Home deliveries were curtailed or canceled in 1942 and 1943 by ice companies, dry cleaners, bakeries, drug stores, department stores and other businesses. Hamilton's postmaster ordered reductions in some mail deliveries and collections in November 1942 to conserve tires and gas, and to extend the life of postal vehicles.
The government ordered local and intercity bus lines to revise schedules and reduce stops to conserve fuel.
Bus passes were revoked for off-duty policemen and firemen, and the superintendent of the Hamilton system said charter bus service would be restricted to war-related trips.
In November 1942 Hamilton City Lines eliminated 70 stops in the city. Ohio Bus Lines dropped two stops in downtown Hamilton on Hamilton-Cincinnati runs.
Earlier, in July 1942, OPA had notified school officials that buses operating on tires obtained through rationing could be used only to haul pupils to and from school. Only buses with pre-war tires could be used for bands, athletic teams, field trips and other purposes.
Gas rationing and a 35-mph speed limit, which had been imposed in some states in May 1942, started in Butler County in December. It had been scheduled to begin Nov. 22, but was delayed nine days -- until 12:01 a.m. Tuesday, Dec. 1, 1942 -- because the government needed extra time to print rationing books and complete other details.
In mid November applications for gas rationing were taken at schools in Butler County. Later, vehicle owners were issued a book of ration stamps and a matching window sticker. Gas station attendants were supposed to check the window sticker to be sure it matched the ration book before removing the correct number of stamps and pumping the gas.
An "A" sticker provided the lowest allotment for passenger cars -- four gallons per week. A pamphlet said "the A ration is designed to provide an average of 240 miles per month; of this 150 miles is for occupational use and 90 miles is for family convenience. This is based on an average of 15 miles to the gallon." In Hamilton, owners of 9,913 cars and 26 motorcycles received A stickers.
Traffic violations cost gas coupons, especially those convicted of exceeding the 35-mph speed limit. The Hamilton ration board announced in August 1943 that gas rations were being suspended for convicted speeders.

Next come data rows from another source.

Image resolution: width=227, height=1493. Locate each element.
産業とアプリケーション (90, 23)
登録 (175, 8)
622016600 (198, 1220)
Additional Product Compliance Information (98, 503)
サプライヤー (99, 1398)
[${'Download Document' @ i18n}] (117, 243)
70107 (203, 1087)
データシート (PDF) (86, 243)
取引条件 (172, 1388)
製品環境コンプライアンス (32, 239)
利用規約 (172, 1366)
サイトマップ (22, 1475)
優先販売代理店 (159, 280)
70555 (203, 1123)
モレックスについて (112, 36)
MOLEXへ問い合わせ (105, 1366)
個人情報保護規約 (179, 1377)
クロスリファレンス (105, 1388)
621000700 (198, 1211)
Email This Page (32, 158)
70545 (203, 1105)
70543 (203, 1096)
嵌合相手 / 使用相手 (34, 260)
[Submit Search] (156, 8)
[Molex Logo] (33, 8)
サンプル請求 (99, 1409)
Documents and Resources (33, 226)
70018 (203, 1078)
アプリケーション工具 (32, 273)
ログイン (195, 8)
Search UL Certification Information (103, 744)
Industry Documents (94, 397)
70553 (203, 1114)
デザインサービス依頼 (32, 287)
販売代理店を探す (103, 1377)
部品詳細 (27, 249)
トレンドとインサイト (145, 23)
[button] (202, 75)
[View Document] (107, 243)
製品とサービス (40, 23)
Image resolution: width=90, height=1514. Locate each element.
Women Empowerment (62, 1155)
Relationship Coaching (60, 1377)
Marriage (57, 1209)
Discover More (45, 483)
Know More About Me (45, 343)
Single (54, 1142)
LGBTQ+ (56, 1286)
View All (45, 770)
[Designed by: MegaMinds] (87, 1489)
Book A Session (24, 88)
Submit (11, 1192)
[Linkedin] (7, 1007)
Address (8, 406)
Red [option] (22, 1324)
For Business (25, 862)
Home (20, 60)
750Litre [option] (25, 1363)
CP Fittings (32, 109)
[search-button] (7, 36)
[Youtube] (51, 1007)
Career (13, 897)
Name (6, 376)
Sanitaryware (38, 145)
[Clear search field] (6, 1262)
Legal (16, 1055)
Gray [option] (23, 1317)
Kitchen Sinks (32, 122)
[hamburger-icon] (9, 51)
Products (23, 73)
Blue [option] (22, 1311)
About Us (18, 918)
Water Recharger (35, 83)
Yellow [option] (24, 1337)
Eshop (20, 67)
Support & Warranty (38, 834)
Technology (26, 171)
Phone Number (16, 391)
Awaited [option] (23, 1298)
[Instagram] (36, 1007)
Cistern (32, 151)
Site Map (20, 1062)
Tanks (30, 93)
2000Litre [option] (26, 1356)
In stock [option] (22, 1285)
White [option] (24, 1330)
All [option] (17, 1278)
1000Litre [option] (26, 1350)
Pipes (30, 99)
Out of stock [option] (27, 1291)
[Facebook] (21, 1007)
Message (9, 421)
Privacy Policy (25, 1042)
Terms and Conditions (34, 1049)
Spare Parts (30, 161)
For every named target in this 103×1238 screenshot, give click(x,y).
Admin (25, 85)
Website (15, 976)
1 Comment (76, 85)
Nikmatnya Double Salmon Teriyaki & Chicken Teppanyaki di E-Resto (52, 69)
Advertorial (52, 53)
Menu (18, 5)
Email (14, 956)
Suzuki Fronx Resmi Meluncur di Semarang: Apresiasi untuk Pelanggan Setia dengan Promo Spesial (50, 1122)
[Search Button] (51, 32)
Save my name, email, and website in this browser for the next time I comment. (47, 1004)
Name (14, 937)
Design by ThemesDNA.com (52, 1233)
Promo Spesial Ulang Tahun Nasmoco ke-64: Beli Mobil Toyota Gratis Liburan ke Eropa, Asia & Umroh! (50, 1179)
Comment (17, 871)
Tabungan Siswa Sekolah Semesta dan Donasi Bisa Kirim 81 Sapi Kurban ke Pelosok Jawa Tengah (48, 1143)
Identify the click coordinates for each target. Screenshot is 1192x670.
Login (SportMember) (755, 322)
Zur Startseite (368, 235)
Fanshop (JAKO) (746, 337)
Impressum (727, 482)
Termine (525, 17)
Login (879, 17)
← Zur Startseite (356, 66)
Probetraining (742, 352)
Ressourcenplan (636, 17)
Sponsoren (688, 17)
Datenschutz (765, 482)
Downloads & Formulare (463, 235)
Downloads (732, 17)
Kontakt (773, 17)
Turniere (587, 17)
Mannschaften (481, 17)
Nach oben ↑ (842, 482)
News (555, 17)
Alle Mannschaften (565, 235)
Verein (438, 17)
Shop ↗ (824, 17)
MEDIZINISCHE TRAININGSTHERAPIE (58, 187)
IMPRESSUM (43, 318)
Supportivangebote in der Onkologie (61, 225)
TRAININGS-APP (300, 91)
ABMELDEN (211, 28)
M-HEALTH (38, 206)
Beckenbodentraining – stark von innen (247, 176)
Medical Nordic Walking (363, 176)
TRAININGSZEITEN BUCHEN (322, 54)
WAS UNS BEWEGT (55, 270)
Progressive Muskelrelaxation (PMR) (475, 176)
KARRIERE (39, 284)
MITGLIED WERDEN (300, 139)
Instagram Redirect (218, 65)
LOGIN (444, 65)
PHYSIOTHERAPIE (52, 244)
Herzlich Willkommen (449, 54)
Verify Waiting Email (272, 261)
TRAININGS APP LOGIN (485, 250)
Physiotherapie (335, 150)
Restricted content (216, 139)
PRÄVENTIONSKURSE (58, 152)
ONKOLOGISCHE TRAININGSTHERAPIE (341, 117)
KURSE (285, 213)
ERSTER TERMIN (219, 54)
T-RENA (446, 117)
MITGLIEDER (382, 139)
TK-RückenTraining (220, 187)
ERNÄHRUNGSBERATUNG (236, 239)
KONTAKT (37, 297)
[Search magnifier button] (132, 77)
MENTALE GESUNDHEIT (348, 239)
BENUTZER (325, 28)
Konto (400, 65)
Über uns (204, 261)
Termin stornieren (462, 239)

In January 1943, a month after the start of gas rationing, Hamilton police reported traffic on city streets had dropped 50 percent while bus officials noted average daily ridership up about 2,000.
Some residents adjusted by forming what the government called "Victory Car Clubs," or car pools. Firms with more than 100 workers were ordered to organize transportation committees to encourage ride sharing.
Drivers placed stickers on their windshields instead of new license plates on their bumpers in the spring of 1943. The license stickers -- an effort to conserve metals -- went on sale in March 1943. The sticker was to be placed in the lower right corner of the front windshield by April 1, 1943, while the green-on-white 1942 steel plates remained on the front and back bumpers.
Because war production had priority on materials and labor, road-building plans were shelved. This included a proposed north-south super highway in western Ohio along the abandoned right-of-way of the 249-mile Miami & Erie Canal. Two segments had been completed in Butler County in the 1930s -- Erie Highway in Hamilton and Verity Parkway in Middletown, both part of Ohio 4.
Discussions continued after the war, but the project stalled and died. Instead, after federal approval of the interstate system in 1956, the plan for a super highway over former canal land was replaced by I-75, built through rural eastern Butler County, not through the two cities.
Most wartime travel limits were relaxed or canceled soon after 1945 victory celebrations -- V-E Day (victory in Europe) May 8, and V-J Day (victory over Japan) Aug. 14.